컬렉션 항목
########

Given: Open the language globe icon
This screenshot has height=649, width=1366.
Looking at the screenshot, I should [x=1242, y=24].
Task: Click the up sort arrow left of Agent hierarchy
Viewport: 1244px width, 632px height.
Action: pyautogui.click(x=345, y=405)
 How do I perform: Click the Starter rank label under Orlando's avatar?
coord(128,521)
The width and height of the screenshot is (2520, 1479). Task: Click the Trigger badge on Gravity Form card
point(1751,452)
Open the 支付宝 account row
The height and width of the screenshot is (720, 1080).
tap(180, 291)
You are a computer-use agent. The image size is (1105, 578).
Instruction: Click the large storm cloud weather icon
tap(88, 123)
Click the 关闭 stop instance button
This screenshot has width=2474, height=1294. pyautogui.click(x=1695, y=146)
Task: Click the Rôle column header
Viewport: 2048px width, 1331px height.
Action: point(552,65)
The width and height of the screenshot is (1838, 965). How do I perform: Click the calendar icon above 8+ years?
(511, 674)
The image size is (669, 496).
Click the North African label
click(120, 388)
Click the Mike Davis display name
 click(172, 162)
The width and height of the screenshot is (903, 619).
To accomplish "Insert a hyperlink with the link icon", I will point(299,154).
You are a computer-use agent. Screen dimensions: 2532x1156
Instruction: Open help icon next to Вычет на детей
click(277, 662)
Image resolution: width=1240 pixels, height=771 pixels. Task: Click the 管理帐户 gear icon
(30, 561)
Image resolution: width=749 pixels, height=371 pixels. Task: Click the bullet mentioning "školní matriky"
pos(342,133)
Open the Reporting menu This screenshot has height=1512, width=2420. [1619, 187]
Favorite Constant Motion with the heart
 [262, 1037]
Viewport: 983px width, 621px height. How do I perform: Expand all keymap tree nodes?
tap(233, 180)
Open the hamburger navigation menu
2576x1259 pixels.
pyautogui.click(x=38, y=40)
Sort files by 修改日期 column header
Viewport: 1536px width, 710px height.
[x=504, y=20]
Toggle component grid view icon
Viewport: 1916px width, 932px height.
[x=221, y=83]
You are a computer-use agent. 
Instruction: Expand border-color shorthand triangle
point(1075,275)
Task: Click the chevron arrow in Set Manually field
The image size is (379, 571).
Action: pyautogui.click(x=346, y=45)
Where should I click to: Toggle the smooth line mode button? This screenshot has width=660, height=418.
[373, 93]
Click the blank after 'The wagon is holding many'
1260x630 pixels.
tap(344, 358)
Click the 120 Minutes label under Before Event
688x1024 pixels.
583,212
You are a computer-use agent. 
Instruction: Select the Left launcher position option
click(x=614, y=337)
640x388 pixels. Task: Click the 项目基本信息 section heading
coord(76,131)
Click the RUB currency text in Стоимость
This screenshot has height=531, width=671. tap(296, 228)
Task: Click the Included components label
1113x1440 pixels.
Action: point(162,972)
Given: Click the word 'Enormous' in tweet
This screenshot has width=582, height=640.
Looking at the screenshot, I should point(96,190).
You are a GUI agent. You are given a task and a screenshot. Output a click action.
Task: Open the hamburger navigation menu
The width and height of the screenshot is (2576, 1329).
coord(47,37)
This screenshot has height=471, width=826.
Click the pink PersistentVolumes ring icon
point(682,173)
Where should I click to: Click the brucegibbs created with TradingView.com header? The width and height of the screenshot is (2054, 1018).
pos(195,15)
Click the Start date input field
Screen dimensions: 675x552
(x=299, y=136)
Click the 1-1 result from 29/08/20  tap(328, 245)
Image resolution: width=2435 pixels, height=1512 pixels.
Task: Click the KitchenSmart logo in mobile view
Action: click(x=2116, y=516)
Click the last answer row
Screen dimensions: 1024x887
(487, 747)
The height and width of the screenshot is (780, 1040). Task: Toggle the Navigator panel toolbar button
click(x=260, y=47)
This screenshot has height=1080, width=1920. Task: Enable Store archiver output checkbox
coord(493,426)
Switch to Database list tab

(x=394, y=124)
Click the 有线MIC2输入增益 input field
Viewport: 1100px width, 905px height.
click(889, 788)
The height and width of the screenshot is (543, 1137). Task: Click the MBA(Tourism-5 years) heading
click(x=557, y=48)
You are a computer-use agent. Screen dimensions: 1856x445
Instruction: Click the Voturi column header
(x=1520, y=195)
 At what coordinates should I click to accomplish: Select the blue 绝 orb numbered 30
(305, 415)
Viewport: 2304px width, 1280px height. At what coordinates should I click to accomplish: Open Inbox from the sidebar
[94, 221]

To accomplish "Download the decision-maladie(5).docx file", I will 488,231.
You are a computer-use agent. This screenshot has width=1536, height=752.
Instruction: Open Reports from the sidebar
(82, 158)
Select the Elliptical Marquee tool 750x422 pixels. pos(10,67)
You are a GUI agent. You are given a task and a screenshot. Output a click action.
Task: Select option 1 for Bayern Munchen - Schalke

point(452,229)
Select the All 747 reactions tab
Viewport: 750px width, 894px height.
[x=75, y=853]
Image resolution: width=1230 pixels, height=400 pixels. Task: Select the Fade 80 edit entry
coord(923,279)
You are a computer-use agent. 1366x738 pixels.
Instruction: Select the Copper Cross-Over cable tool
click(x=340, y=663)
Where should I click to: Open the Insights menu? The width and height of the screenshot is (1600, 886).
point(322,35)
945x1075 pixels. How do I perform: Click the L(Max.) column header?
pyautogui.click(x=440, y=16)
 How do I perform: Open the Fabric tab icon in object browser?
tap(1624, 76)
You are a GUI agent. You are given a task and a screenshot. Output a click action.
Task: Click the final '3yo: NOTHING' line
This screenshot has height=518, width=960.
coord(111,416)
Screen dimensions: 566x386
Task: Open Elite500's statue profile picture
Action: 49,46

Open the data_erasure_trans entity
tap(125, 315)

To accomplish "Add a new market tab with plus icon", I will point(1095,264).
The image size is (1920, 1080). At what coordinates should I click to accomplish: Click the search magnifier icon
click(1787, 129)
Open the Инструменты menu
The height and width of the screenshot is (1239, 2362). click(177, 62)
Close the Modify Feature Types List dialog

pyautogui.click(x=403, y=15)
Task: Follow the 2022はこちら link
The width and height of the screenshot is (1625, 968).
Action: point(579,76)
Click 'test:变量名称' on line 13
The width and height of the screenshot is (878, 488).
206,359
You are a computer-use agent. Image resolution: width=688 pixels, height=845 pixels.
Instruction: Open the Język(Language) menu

########

작성 과제:
위 레코드를 모두 다시 쓰되 "Instruction"만 "Command"(으)로 바꾸고 나머지는 그대로 두세요.

과제 답변:
Given: Open the language globe icon
This screenshot has height=649, width=1366.
Looking at the screenshot, I should [x=1242, y=24].
Task: Click the up sort arrow left of Agent hierarchy
Viewport: 1244px width, 632px height.
Action: pyautogui.click(x=345, y=405)
 How do I perform: Click the Starter rank label under Orlando's avatar?
coord(128,521)
The width and height of the screenshot is (2520, 1479). Task: Click the Trigger badge on Gravity Form card
point(1751,452)
Open the 支付宝 account row
The height and width of the screenshot is (720, 1080).
tap(180, 291)
You are a computer-use agent. The image size is (1105, 578).
Command: Click the large storm cloud weather icon
tap(88, 123)
Click the 关闭 stop instance button
This screenshot has width=2474, height=1294. pyautogui.click(x=1695, y=146)
Task: Click the Rôle column header
Viewport: 2048px width, 1331px height.
Action: point(552,65)
The width and height of the screenshot is (1838, 965). How do I perform: Click the calendar icon above 8+ years?
(511, 674)
The image size is (669, 496).
Click the North African label
click(120, 388)
Click the Mike Davis display name
 click(172, 162)
The width and height of the screenshot is (903, 619).
To accomplish "Insert a hyperlink with the link icon", I will point(299,154).
You are a computer-use agent. Screen dimensions: 2532x1156
Command: Open help icon next to Вычет на детей
click(277, 662)
Image resolution: width=1240 pixels, height=771 pixels. Task: Click the 管理帐户 gear icon
(30, 561)
Image resolution: width=749 pixels, height=371 pixels. Task: Click the bullet mentioning "školní matriky"
pos(342,133)
Open the Reporting menu This screenshot has height=1512, width=2420. [1619, 187]
Favorite Constant Motion with the heart
 [262, 1037]
Viewport: 983px width, 621px height. How do I perform: Expand all keymap tree nodes?
tap(233, 180)
Open the hamburger navigation menu
2576x1259 pixels.
pyautogui.click(x=38, y=40)
Sort files by 修改日期 column header
Viewport: 1536px width, 710px height.
[x=504, y=20]
Toggle component grid view icon
Viewport: 1916px width, 932px height.
[x=221, y=83]
You are a computer-use agent. 
Command: Expand border-color shorthand triangle
point(1075,275)
Task: Click the chevron arrow in Set Manually field
The image size is (379, 571).
Action: pyautogui.click(x=346, y=45)
Where should I click to: Toggle the smooth line mode button? This screenshot has width=660, height=418.
[373, 93]
Click the blank after 'The wagon is holding many'
1260x630 pixels.
tap(344, 358)
Click the 120 Minutes label under Before Event
688x1024 pixels.
583,212
You are a computer-use agent. 
Command: Select the Left launcher position option
click(x=614, y=337)
640x388 pixels. Task: Click the 项目基本信息 section heading
coord(76,131)
Click the RUB currency text in Стоимость
This screenshot has height=531, width=671. tap(296, 228)
Task: Click the Included components label
1113x1440 pixels.
Action: point(162,972)
Given: Click the word 'Enormous' in tweet
This screenshot has width=582, height=640.
Looking at the screenshot, I should point(96,190).
You are a GUI agent. You are given a task and a screenshot. Output a click action.
Task: Open the hamburger navigation menu
The width and height of the screenshot is (2576, 1329).
coord(47,37)
This screenshot has height=471, width=826.
Click the pink PersistentVolumes ring icon
point(682,173)
Where should I click to: Click the brucegibbs created with TradingView.com header? The width and height of the screenshot is (2054, 1018).
pos(195,15)
Click the Start date input field
Screen dimensions: 675x552
(x=299, y=136)
Click the 1-1 result from 29/08/20  tap(328, 245)
Image resolution: width=2435 pixels, height=1512 pixels.
Task: Click the KitchenSmart logo in mobile view
Action: click(x=2116, y=516)
Click the last answer row
Screen dimensions: 1024x887
(487, 747)
The height and width of the screenshot is (780, 1040). Task: Toggle the Navigator panel toolbar button
click(x=260, y=47)
This screenshot has height=1080, width=1920. Task: Enable Store archiver output checkbox
coord(493,426)
Switch to Database list tab

(x=394, y=124)
Click the 有线MIC2输入增益 input field
Viewport: 1100px width, 905px height.
click(889, 788)
The height and width of the screenshot is (543, 1137). Task: Click the MBA(Tourism-5 years) heading
click(x=557, y=48)
You are a computer-use agent. Screen dimensions: 1856x445
Command: Click the Voturi column header
(x=1520, y=195)
 At what coordinates should I click to accomplish: Select the blue 绝 orb numbered 30
(305, 415)
Viewport: 2304px width, 1280px height. At what coordinates should I click to accomplish: Open Inbox from the sidebar
[94, 221]

To accomplish "Download the decision-maladie(5).docx file", I will 488,231.
You are a computer-use agent. This screenshot has width=1536, height=752.
Command: Open Reports from the sidebar
(82, 158)
Select the Elliptical Marquee tool 750x422 pixels. pos(10,67)
You are a GUI agent. You are given a task and a screenshot. Output a click action.
Task: Select option 1 for Bayern Munchen - Schalke

point(452,229)
Select the All 747 reactions tab
Viewport: 750px width, 894px height.
[x=75, y=853]
Image resolution: width=1230 pixels, height=400 pixels. Task: Select the Fade 80 edit entry
coord(923,279)
You are a computer-use agent. 1366x738 pixels.
Command: Select the Copper Cross-Over cable tool
click(x=340, y=663)
Where should I click to: Open the Insights menu? The width and height of the screenshot is (1600, 886).
point(322,35)
945x1075 pixels. How do I perform: Click the L(Max.) column header?
pyautogui.click(x=440, y=16)
 How do I perform: Open the Fabric tab icon in object browser?
tap(1624, 76)
You are a GUI agent. You are given a task and a screenshot. Output a click action.
Task: Click the final '3yo: NOTHING' line
This screenshot has height=518, width=960.
coord(111,416)
Screen dimensions: 566x386
Task: Open Elite500's statue profile picture
Action: 49,46

Open the data_erasure_trans entity
tap(125, 315)

To accomplish "Add a new market tab with plus icon", I will point(1095,264).
The image size is (1920, 1080). At what coordinates should I click to accomplish: Click the search magnifier icon
click(1787, 129)
Open the Инструменты menu
The height and width of the screenshot is (1239, 2362). click(177, 62)
Close the Modify Feature Types List dialog

pyautogui.click(x=403, y=15)
Task: Follow the 2022はこちら link
The width and height of the screenshot is (1625, 968).
Action: point(579,76)
Click 'test:变量名称' on line 13
The width and height of the screenshot is (878, 488).
206,359
You are a computer-use agent. Image resolution: width=688 pixels, height=845 pixels.
Command: Open the Język(Language) menu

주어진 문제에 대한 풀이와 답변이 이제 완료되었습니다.